*What the task requires*. Each entry below is to be restated word for word, with no pictures carried over.

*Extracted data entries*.
--*--

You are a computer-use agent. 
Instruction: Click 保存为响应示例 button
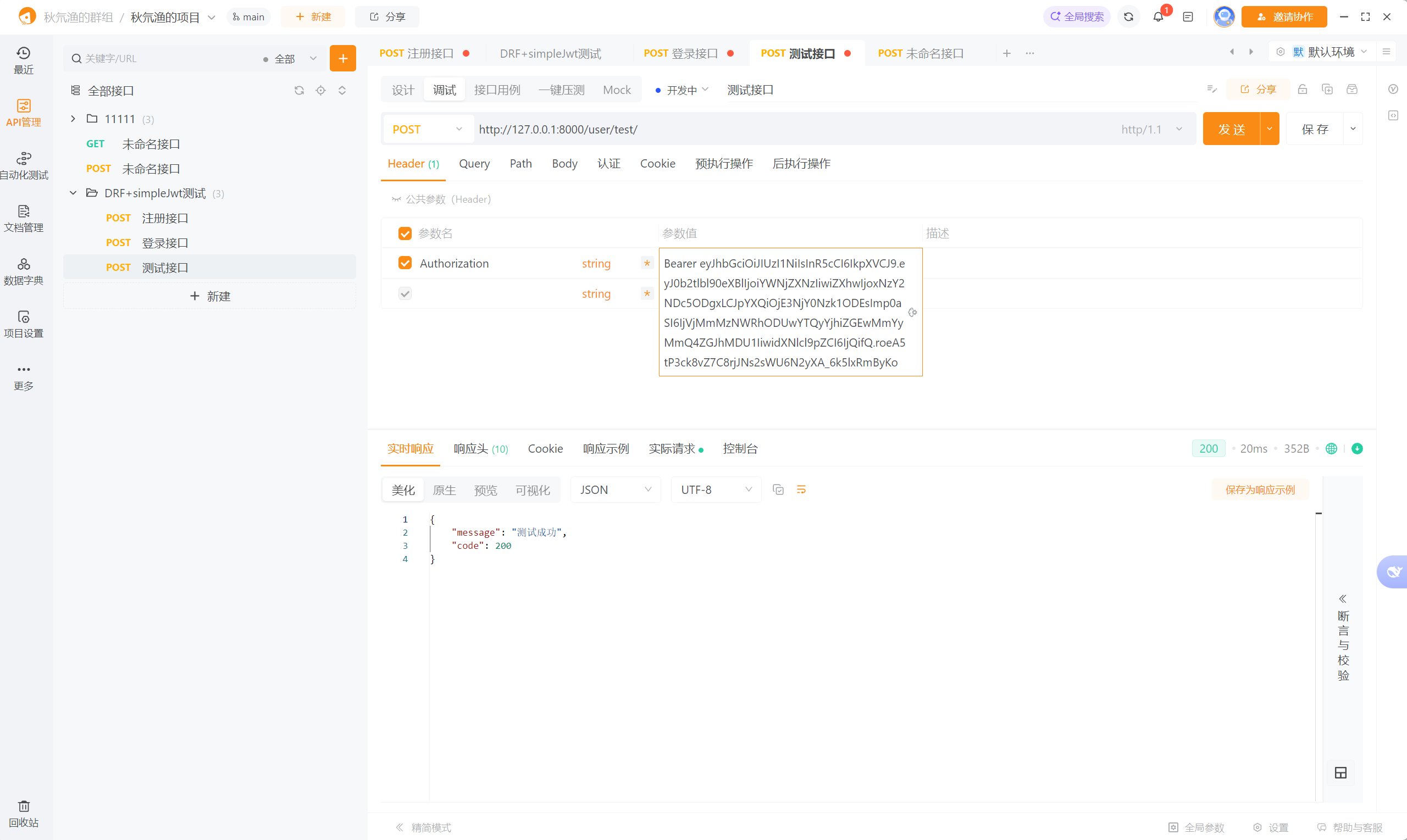click(1260, 489)
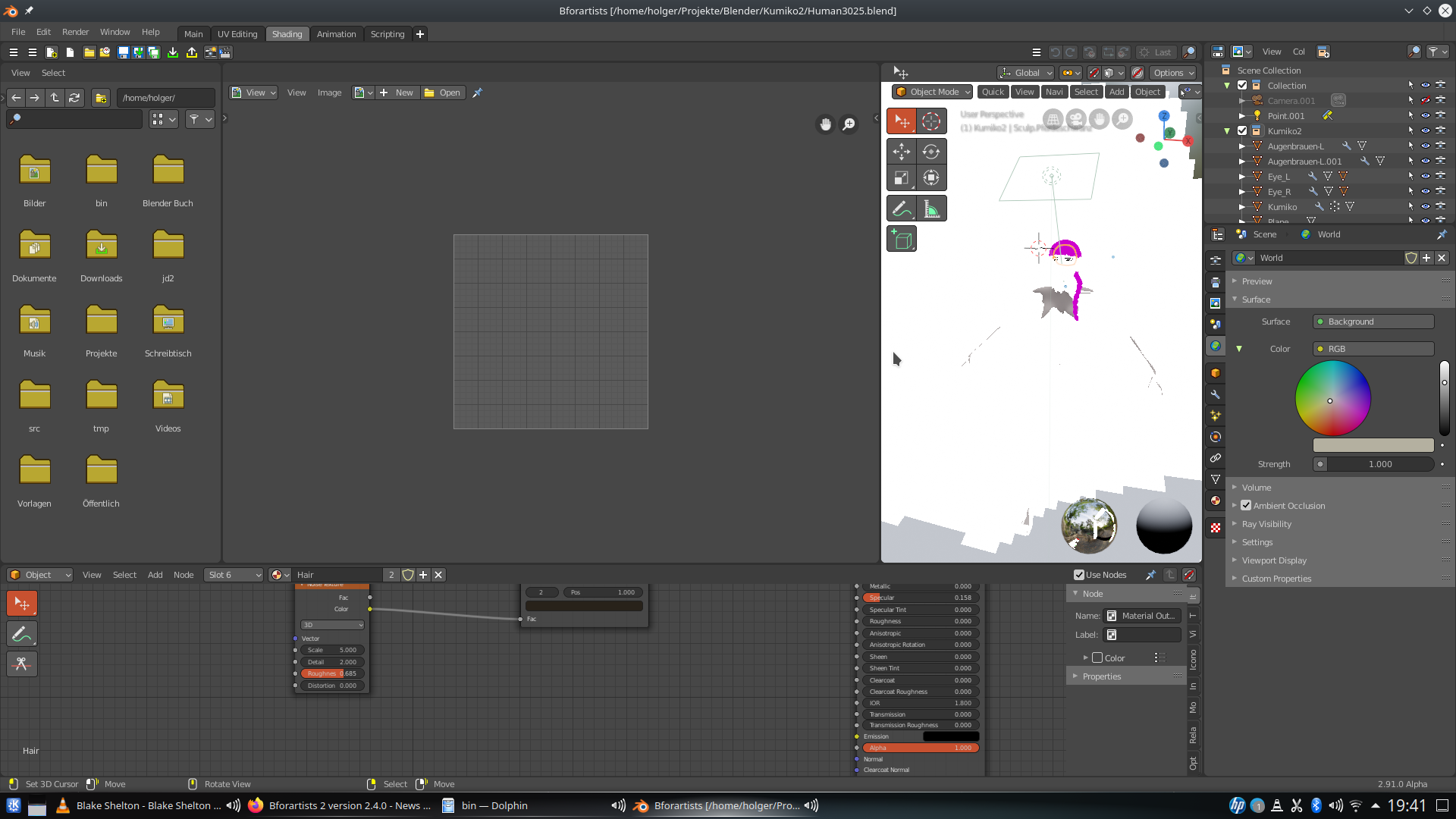Image resolution: width=1456 pixels, height=819 pixels.
Task: Open the Render menu
Action: (x=75, y=32)
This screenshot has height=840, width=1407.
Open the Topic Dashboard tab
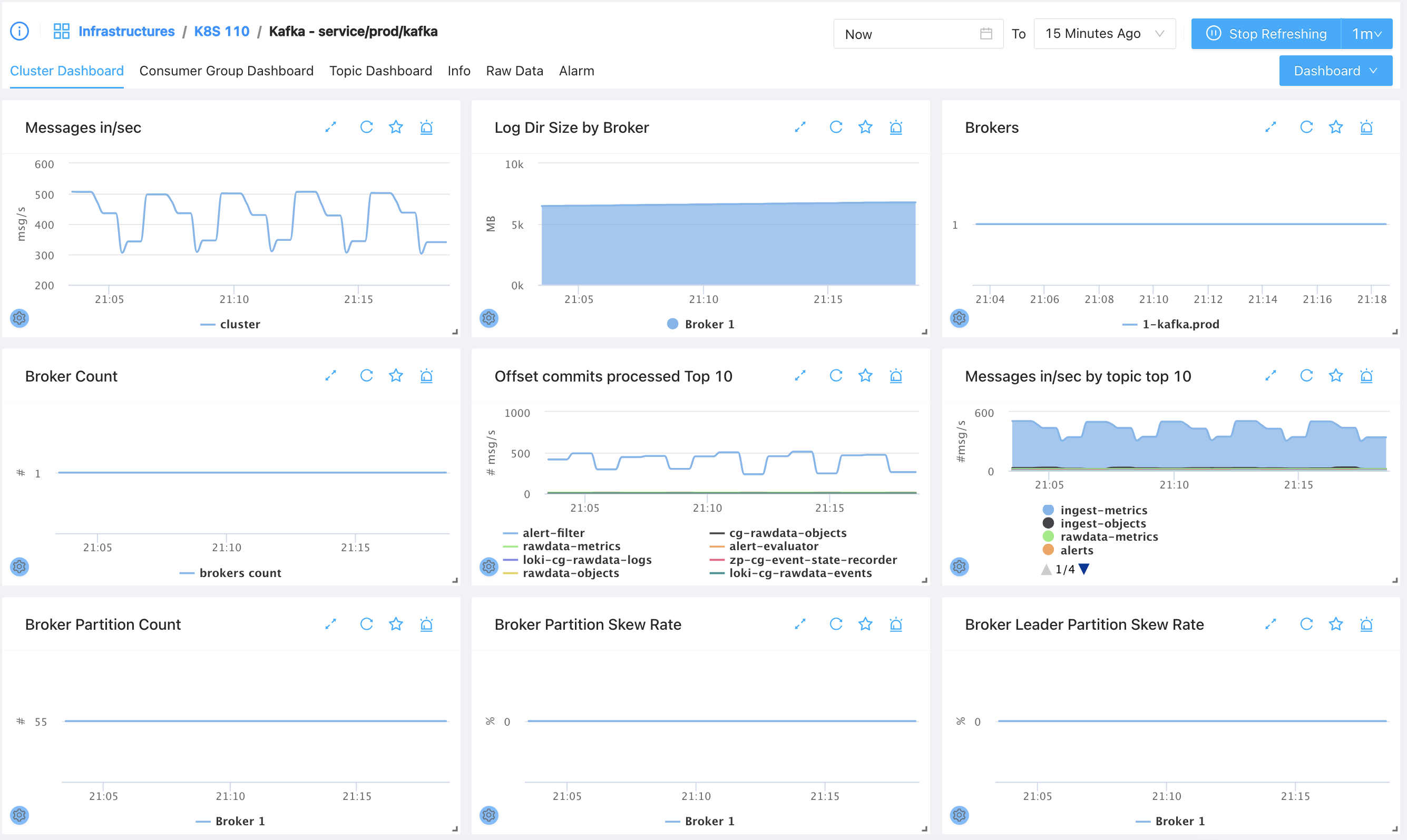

--*--

*Answer to the exercise*.
You are a computer-use agent. 
Instruction: Click 保存为响应示例 button
click(1260, 489)
Image resolution: width=1456 pixels, height=819 pixels.
Task: Open the Render menu
Action: (x=75, y=32)
This screenshot has height=840, width=1407.
Open the Topic Dashboard tab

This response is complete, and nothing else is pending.